The crypto industry was born from the idea that society would benefit from having a monetary system separated from state control. And Bitcoin was developed to address that purpose. It's been around for over 10 years now and over time, crypto advocates realized there's value in decentralizing other types of monopolized systems.

So, the crypto industry expanded to explore how decentralization might benefit other areas of society. A new idea formed around separating the flow of information from state control. In other words, maybe society could benefit from removing the control of information from the centralized organizations that grew out of the late industrial and early information age.

The core idea being that information is a form of capital and capital benefits society most when it is allowed to exist in free markets. To that end, the real question being asked by these new forms of crypto: can decentralized technology create a free market for information outside of central control as it has started to do for money?

This is a really important nuance and distinction that's forming within the "crypto industry".

It's a distinction that most crypto industry advocates and naysayers fail to recognize. It's why so many people seem to miss the forest for the trees and talk past one another on the key philosophical evolution of the industry.

The distinction: Bitcoin is an effort to separate money from the state while other "crypto assets" and "web3" are intended to separate information from the state.

Bitcoin is becoming effective in separating money from the state although it has important tradeoffs from fiat monetary systems. While Ethereum and the many other alternative forms of crypto serve different purposes. Many of these new purposes focus on how information is capital and would benefit from systems that separate information flows from centralized control.

The confusion and industry infighting stem from the misunderstanding that information is a form of capital that has a quantifiable value. Because digital information assets have value, they can easily be exchanged. And this process makes these assets behave a lot like money.

Here's the important point though: within the emerging ecosystem of decentralized software, we discovered that there's value in decentralizing the entire digital technology stack.

That's the core idea behind "web3".

As crypto continues to grow and explore decentralization, it will find product market fit for a variety of use cases that have monetary value. And while these use cases may be priced in an easy-to-exchange token or currency other than bitcoin, they are designed to serve other purposes than bitcoin. Not as a means to separate money from state but as a means to separate information from state.

Each tokenized asset may have different features and relative value propositions, but the overarching theme for the most part holds true. Bitcoin: separating money from state, web3: as separating information from state.

There are still missing links in the current iterations of this technology stack. The code is buggy, the industry is in its frontier phase filled with fraud and grift, and the stuff just isn't that useful yet. And if we're honest, there's a ton of people that just don't care if the state has control of money and information. In fact, many people want it that way.

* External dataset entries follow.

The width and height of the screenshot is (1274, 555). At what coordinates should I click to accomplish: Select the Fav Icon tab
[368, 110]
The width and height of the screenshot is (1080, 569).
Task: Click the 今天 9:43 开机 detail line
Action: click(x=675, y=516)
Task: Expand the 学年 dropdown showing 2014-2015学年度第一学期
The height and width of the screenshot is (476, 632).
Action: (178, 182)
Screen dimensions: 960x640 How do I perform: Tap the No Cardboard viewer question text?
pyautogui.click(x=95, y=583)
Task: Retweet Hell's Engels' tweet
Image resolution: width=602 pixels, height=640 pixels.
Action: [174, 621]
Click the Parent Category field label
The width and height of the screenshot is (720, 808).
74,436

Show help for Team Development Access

But these inefficiencies and growing pains are early iterations of an effort to create a guaranteed free market alternative for the increasingly important information economy. Over time, the technology will get better, and the value proposition will become more clearly defined. As that happens, adoption will increase.

Here's the overarching point of this short essay: if you're only looking at crypto, Web3, or whatever you want to call the industry as just as some form of digital money, digital gold, as equity in tech startups, and/or as shitcoins, you're likely missing the point.

It's about global free market capitalism in the digital age. It's about siphoning power and influence from centralized institutions and traditional power structures and returning it to free markets. And it's about creating more pathways and options for individuals to achieve a little more self-sovereignty in their lives. There are clear tradeoffs in creating value structures that support self-sovereignty vs centralization. And these systems frequently come with fraud and lack of safety nets.

But only by looking at the industry with the right perspective on what it's trying to achieve can you properly understand the tradeoffs and make the correct choices in choosing whether or not you'd like to participate.

At the end of the day, it's about separations of power, creating digital checks and balances, and having an alternative to hedge against authoritarianism.